# Task directions
Starting with the first line and ending with the one that holds "You are a computer-use agent. Viewport: 728px", retype the entries exactly.

::::::::

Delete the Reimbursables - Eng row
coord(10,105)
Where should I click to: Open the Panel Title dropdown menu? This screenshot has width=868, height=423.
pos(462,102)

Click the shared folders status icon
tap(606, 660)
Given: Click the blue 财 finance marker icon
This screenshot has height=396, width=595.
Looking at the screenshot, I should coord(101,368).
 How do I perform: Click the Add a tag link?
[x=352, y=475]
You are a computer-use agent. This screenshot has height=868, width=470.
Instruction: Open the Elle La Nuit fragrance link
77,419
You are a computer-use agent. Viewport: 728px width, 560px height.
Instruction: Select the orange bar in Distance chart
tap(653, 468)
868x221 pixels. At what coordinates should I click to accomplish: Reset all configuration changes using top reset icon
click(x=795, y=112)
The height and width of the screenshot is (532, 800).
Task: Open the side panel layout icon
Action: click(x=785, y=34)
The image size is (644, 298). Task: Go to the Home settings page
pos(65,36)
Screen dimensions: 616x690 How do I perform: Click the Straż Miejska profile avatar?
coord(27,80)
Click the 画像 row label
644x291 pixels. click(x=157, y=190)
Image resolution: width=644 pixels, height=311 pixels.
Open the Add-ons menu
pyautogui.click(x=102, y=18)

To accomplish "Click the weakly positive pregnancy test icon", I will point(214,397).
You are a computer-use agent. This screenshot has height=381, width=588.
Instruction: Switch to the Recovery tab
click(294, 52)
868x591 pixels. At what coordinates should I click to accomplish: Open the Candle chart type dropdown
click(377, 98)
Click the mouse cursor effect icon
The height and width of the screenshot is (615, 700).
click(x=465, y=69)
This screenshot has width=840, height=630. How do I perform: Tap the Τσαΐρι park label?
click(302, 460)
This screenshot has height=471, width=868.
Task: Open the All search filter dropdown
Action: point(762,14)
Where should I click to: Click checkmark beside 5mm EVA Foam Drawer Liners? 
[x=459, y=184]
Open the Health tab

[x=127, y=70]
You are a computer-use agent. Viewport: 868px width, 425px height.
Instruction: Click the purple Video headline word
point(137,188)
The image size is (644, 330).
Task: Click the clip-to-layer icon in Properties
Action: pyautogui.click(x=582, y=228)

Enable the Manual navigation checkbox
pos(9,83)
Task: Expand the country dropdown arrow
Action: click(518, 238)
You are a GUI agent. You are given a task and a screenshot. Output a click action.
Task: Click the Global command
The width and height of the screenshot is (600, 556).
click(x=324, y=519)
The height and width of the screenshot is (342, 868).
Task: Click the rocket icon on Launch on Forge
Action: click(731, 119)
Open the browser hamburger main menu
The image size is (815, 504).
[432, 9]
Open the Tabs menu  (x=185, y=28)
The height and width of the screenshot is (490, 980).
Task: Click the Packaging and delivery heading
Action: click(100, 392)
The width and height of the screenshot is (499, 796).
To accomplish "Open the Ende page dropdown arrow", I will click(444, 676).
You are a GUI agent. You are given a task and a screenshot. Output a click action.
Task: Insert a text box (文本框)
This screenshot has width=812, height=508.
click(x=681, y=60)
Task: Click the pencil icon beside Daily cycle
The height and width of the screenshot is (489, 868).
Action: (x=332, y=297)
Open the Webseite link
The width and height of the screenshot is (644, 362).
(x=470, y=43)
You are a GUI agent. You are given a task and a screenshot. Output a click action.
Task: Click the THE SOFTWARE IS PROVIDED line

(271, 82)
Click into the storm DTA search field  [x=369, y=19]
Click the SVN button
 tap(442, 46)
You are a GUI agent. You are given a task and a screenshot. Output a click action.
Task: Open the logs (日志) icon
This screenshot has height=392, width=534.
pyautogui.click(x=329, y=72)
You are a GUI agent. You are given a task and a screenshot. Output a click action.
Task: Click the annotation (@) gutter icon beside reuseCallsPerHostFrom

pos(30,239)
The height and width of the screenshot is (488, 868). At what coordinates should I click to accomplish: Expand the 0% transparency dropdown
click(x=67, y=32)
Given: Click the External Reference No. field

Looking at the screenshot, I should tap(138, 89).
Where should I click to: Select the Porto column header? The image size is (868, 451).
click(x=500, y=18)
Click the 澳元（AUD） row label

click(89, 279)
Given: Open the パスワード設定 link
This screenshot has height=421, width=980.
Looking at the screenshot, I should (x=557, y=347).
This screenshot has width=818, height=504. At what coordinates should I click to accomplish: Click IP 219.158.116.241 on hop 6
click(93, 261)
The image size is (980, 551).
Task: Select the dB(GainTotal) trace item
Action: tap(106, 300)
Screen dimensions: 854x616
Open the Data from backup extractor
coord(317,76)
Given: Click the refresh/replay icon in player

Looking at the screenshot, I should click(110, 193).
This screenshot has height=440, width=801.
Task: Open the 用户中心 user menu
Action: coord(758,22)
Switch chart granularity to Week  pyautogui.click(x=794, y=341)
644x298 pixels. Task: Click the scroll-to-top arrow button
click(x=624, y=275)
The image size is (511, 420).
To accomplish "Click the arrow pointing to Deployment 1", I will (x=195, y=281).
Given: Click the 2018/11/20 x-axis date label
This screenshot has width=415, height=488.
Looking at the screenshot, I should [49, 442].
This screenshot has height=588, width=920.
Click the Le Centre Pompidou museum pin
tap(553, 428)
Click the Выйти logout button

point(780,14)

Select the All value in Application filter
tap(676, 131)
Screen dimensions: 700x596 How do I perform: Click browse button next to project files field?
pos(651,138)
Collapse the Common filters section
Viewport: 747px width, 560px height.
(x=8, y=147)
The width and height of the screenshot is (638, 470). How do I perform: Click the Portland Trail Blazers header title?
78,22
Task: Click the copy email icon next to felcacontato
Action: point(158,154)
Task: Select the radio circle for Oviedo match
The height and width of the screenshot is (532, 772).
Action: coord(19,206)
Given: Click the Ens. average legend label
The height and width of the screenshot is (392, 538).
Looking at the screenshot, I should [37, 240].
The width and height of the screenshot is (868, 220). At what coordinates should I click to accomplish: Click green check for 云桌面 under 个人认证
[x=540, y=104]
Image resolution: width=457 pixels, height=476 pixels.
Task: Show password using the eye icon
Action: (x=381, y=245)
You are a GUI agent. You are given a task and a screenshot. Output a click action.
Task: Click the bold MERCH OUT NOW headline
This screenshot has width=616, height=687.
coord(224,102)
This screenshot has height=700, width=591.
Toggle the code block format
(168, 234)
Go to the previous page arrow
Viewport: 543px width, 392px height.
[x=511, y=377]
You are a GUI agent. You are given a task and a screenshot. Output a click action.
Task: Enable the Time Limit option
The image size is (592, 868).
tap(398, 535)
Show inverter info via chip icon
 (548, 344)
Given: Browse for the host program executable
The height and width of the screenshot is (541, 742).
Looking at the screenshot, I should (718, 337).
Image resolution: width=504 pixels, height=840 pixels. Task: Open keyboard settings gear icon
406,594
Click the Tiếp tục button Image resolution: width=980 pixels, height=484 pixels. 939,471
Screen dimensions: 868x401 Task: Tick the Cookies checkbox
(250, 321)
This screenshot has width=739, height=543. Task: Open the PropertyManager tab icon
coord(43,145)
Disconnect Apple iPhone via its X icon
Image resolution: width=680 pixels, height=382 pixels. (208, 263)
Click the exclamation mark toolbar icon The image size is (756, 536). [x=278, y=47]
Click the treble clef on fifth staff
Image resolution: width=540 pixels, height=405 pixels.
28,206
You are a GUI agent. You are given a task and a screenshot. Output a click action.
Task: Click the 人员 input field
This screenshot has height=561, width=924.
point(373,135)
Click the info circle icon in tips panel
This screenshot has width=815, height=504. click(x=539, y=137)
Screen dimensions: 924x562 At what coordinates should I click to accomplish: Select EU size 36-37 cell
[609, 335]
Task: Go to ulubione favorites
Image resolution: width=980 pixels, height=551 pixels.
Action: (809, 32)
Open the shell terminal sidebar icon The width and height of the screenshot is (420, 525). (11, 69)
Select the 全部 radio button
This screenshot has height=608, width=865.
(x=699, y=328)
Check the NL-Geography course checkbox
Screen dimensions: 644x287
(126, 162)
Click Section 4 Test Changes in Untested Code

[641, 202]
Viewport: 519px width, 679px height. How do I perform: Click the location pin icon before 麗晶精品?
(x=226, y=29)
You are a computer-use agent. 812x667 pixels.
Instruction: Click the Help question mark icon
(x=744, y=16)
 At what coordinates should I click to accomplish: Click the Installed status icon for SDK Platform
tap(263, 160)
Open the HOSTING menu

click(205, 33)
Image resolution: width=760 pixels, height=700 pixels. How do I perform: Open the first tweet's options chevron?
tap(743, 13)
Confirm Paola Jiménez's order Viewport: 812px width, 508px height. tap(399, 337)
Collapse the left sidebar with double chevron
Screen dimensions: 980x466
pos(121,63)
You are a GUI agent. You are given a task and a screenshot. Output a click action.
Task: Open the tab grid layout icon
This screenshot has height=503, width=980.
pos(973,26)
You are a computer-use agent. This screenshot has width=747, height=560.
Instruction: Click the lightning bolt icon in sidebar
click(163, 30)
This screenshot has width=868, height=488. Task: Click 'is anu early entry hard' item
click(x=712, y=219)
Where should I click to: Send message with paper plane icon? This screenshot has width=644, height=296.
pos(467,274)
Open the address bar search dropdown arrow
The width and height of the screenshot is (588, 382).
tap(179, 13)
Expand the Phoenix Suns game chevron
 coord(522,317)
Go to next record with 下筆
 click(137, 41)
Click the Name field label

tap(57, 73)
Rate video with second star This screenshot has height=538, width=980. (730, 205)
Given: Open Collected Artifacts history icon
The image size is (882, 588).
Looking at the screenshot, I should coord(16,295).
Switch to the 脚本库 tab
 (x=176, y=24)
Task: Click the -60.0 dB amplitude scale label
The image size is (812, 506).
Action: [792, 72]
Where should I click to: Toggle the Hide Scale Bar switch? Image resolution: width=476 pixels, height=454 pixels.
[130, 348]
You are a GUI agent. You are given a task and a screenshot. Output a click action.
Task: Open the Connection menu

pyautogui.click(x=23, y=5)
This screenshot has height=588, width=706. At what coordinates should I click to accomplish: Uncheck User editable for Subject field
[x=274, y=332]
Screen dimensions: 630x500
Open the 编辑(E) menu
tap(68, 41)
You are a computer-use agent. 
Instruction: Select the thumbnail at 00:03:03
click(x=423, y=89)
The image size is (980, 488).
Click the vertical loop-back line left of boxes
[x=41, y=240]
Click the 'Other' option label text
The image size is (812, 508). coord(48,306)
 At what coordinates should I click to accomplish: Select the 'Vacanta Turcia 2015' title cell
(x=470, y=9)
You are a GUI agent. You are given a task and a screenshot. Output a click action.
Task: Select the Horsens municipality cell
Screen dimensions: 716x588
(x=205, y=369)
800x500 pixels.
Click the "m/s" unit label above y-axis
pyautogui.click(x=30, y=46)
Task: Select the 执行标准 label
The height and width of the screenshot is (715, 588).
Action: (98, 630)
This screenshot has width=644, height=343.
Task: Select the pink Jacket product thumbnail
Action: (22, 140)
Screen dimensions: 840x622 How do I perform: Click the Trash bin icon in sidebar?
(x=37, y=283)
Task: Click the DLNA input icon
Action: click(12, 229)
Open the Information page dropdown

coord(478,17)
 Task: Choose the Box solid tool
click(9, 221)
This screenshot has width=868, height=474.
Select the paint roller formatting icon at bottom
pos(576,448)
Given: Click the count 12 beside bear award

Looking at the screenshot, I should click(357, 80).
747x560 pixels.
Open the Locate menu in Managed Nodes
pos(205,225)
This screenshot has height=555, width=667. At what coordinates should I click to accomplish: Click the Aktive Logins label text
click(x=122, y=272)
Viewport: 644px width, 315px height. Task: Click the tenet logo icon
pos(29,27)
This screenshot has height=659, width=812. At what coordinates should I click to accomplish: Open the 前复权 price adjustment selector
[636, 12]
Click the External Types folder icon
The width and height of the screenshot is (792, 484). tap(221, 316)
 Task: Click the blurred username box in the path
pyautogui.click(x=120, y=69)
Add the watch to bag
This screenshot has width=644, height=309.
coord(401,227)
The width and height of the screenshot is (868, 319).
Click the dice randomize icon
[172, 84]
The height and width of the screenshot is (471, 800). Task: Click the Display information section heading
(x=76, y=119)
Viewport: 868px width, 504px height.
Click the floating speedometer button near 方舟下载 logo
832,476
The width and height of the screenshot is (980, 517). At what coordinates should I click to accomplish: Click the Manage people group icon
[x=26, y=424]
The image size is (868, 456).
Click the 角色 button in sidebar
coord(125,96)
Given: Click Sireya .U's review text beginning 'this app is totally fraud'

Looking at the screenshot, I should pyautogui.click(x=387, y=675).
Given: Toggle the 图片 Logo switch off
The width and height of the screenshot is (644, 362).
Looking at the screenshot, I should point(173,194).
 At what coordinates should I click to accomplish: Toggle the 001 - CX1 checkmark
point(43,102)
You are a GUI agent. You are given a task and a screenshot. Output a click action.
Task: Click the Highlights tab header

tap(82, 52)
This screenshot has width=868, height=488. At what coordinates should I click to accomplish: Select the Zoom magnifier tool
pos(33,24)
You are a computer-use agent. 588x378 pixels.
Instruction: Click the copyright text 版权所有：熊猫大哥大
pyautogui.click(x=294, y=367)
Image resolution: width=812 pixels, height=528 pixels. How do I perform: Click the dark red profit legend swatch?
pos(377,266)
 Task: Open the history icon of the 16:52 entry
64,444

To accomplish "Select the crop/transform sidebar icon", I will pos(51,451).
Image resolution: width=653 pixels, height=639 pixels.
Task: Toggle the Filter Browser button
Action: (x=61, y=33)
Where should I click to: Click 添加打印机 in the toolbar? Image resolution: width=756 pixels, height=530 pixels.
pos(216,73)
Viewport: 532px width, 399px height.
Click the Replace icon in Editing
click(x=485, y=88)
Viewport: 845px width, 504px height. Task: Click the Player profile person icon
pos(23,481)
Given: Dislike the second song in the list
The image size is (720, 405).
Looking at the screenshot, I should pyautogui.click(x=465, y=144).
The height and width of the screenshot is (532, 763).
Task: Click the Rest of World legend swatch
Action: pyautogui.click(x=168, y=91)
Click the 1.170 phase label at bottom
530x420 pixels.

::::::::

# Reply
Delete the Reimbursables - Eng row
coord(10,105)
Where should I click to: Open the Panel Title dropdown menu? This screenshot has width=868, height=423.
pos(462,102)

Click the shared folders status icon
tap(606, 660)
Given: Click the blue 财 finance marker icon
This screenshot has height=396, width=595.
Looking at the screenshot, I should coord(101,368).
 How do I perform: Click the Add a tag link?
[x=352, y=475]
You are a computer-use agent. This screenshot has height=868, width=470.
Instruction: Open the Elle La Nuit fragrance link
77,419
You are a computer-use agent. Viewport: 728px width, 560px height.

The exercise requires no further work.